I first became aware of that possibility in the early 1990s, when the first generation of complex simulation games were introduced and immediately became popular for home as well as school use. Sim Life teaches the principles of evolution by getting children involved in the development of complex ecosystems; in that sense it is an extraordinary learning tool. During one session in which I played Sim Life with Tim, a 13-year-old, the screen before us flashed a message:

"Your orgot is being eaten up."
"What's an orgot?" I asked.
Tim didn't know.
"I just ignore that," he said confidently. "You don't need to know that kind of stuff to play."
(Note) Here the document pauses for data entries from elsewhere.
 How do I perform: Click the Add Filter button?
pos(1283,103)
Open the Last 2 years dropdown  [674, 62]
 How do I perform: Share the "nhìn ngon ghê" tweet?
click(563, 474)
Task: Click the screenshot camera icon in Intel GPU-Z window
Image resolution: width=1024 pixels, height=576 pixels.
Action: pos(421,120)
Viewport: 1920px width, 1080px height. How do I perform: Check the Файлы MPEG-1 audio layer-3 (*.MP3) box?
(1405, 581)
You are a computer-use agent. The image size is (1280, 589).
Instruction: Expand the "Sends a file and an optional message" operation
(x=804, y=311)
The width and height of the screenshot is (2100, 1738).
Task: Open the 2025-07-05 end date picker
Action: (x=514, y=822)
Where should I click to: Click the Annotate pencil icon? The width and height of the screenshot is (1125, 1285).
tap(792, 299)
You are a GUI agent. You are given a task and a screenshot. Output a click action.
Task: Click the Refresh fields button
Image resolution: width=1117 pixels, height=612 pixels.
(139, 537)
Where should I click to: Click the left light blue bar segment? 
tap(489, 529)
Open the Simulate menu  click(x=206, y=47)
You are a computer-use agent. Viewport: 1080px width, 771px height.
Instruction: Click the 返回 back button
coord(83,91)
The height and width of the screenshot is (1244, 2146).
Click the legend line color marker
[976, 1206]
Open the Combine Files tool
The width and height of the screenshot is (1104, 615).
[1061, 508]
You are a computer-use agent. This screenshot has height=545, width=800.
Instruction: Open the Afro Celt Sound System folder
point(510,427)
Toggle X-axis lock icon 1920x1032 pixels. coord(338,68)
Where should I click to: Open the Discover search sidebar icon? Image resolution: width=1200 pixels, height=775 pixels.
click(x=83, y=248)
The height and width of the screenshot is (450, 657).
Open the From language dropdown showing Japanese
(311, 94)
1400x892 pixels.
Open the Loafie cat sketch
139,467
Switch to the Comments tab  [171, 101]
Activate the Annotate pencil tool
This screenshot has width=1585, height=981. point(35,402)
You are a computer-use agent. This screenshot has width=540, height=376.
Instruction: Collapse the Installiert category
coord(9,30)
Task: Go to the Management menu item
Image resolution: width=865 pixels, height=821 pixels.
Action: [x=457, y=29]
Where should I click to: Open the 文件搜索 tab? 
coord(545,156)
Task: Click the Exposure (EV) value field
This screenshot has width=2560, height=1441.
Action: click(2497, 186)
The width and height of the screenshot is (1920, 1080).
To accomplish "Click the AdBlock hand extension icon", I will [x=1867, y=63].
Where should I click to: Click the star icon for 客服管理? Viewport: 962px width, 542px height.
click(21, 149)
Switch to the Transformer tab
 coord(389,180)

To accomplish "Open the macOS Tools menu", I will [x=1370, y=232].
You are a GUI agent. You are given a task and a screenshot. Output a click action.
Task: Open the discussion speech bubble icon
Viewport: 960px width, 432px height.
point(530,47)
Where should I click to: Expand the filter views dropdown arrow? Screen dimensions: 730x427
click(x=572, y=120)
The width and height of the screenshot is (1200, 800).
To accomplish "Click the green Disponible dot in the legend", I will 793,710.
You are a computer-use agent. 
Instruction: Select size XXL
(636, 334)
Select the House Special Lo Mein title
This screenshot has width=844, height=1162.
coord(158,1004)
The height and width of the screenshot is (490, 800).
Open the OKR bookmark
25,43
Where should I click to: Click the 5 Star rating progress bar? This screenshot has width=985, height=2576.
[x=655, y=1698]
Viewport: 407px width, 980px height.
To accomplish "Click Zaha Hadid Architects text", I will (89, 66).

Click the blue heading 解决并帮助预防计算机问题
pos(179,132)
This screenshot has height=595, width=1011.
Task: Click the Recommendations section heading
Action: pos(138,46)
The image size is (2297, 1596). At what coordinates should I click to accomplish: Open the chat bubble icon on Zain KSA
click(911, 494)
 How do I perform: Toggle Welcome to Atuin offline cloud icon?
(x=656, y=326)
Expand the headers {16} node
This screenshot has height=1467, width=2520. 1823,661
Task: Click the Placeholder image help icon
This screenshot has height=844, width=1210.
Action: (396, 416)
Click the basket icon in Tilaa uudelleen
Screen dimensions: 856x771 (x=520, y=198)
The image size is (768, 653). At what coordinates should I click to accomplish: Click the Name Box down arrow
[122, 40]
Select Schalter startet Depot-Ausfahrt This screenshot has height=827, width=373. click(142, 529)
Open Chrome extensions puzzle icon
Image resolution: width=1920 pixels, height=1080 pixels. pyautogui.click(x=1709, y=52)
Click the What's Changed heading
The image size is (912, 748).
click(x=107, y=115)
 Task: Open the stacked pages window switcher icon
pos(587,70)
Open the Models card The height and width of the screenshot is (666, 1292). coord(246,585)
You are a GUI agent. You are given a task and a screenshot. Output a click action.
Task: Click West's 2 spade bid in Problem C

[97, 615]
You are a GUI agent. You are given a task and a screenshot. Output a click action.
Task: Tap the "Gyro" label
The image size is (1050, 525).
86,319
For me, that story serves as a cautionary tale. Computer simulations enable their users to think about complex phenomena as dynamic, evolving systems. But they also accustom us to manipulating systems whose core assumptions we may not understand and that may not be true. We come to written text with habits of readership based on centuries of civilization. At the very least, we have learned to begin with the journalist's traditional questions: who, what, when, where, why, and how. Who wrote these words, what is their message, why were they written, and how are they situated in time and place, politically and socially? A central project for higher education during the next 10 years should be creating programs in information-technology literacy, with the goal of teaching students to interrogate simulations in much the same spirit, challenging their built-in assumptions. Despite the ever-increasing complexity of software, most computer environments put users in worlds based on constrained choices. In other words, immersion in programmed worlds puts us in reassuring environments where the rules are clear. For example, when you play a video game, you often go through a series of frightening situations that you escape by mastering the rules -- you experience life as a reassuring dichotomy of scary and safe. Children grow up in a culture of video games, action films, fantasy epics, and computer programs that all rely on that familiar scenario of almost losing but then regaining total mastery: There is danger. It is mastered. A still-more-powerful monster appears. It is subdued. Scary. Safe.

Yet in the real world, we have never had a greater need to work our way out of binary assumptions. In the decade ahead, we need to rebuild the culture around information technology. In that new socio-technical culture, assumptions about the nature of mastery would be less absolute. The new culture would make it easier, not more difficult, to consider life in shades of gray, to see moral dilemmas in terms other than a battle between
Good and Evil. For never has our world been more complex, hybridized, and global. Never have we so needed to have many contradictory thoughts and feelings at the same time. Our tools must help us accomplish that, not fight against us) (is it not the purpose of education to help us select, understand, and use our tools? Do we neglect these issues in the current state of school and standards movement? {my notes}.

Information technology is identity technology. Embedding it in a culture that supports democracy, freedom of expression, tolerance, diversity, and complexity of opinion is one of the next decade's greatest challenges. We cannot afford to fail.